Job Qualifications & Experience

Minimum Qualifications

• Four years of hands-on experience in cybersecurity operations, information technology, security engineering, vulnerability management, or related fields, or a related degree and two years of experience 
• Certification as required by DoD 8140 (e.g. Security+, CySA+, etc.) 
• Demonstrated experience with vulnerability scanning tools (Nessus, Qualys, Rapid7, ACAS) and interpreting scan results 
• Working knowledge of Windows server and desktop operating systems, Active Directory, Group Policy, and Windows security features, as well as routers, switches, and other network appliances and associated protocols 
• Familiarity with network security principles, including firewalls, VPNs, IDS/IPS, and secure network architectures 
• Experience applying DoD STIGs and security compliance frameworks to enterprise systems 
• Must be available to travel up to 25% of the time 
• Currently hold or have the ability to obtain United States Secret security clearance 

Preferred Qualifications  

• Bachelor’s or higher degree in Cybersecurity, Computer Science, or related technical field 
• Additional advanced certifications such as CISSP, CISM, or CASP+ 
• Four or more years of experience working with DoD organizations or defense contractors in cybersecurity roles 
• Knowledge of DoD cybersecurity policies, RMF processes, and EMASS workflows 
• Experience with virtualization security (VMware vSphere, Microsoft Hyper-V)  
• Proficiency with scripting languages (PowerShell, Python, Bash) for security automation and analysis 
• Experience with network monitoring and SIEM platforms (Splunk, PRTG, LogRhythm) for log analysis and security monitoring 
• Understanding of DevSecOps practices, CI/CD security integration, and infrastructure-as-code security 
• Experience with enterprise patch management solutions 

Total compensation for this role can vary from $117,000 to $141,000 a year based on individual qualifications. Eligibility for yearly discretionary bonus.
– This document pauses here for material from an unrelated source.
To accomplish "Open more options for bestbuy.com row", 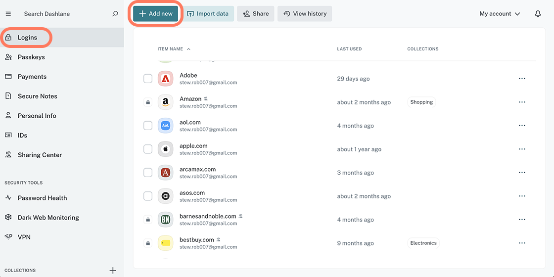I will pos(522,243).
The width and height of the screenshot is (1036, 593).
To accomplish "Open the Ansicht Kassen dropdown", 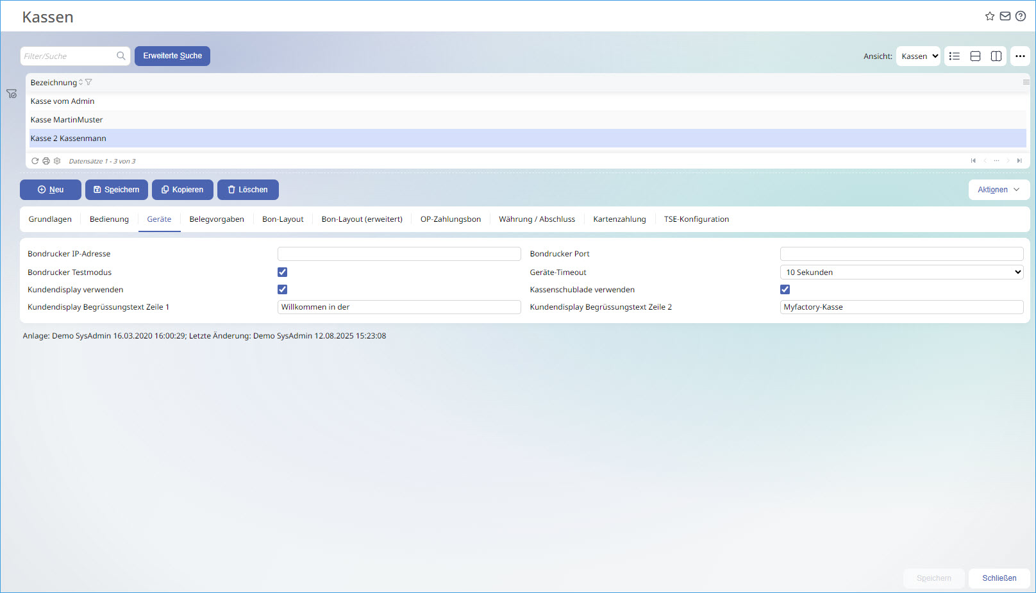I will (x=918, y=56).
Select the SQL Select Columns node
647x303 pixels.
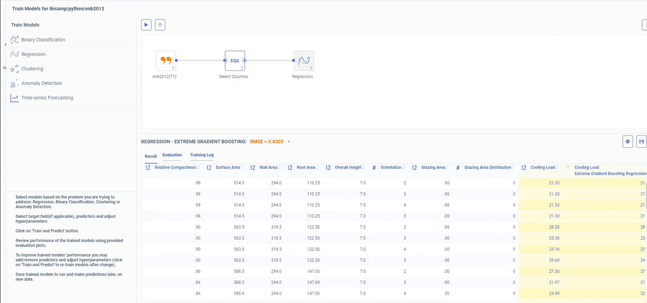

Persistent Systems, LLC offers a comprehensive benefits package including medical, dental, vision, life, and disability insurance; paid time off (sick time and vacation time); flexible spending accounts; 401(k) plan with company match; fitness membership reimbursement; tuition assistance; mental health benefits; and pet discounts.

Company Overview

Persistent Systems is a growing business that develops Mobile Ad hoc Networking (MANET) wireless radio systems for Government and commercial applications. The radios are typically worn on the person, mounted to manned vehicles, integrated into autonomous unmanned vehicles, or installed at fixed sites. The systems provide on-the-move data, voice, video, and situational awareness capability. Located in the heart of New York City, Persistent Systems is an exciting company that is passionate about delivering cutting edge products.